#### WORK REQUEST
From the line containing "Image resolution: width=981" through the last line, print the records exactly and nothing else.

#### MATERIALS PROVIDED
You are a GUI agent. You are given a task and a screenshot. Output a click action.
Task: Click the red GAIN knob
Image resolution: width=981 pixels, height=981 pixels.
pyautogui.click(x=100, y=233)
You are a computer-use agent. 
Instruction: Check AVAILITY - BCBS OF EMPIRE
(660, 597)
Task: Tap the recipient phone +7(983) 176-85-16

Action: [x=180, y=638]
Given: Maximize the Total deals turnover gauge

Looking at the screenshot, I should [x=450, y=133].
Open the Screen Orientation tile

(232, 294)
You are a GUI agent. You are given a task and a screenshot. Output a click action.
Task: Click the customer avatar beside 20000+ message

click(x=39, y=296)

#### RESPONSE
Image resolution: width=981 pixels, height=981 pixels.
pyautogui.click(x=100, y=233)
You are a computer-use agent. 
Instruction: Check AVAILITY - BCBS OF EMPIRE
(660, 597)
Task: Tap the recipient phone +7(983) 176-85-16

Action: [x=180, y=638]
Given: Maximize the Total deals turnover gauge

Looking at the screenshot, I should [x=450, y=133].
Open the Screen Orientation tile

(232, 294)
You are a GUI agent. You are given a task and a screenshot. Output a click action.
Task: Click the customer avatar beside 20000+ message

click(x=39, y=296)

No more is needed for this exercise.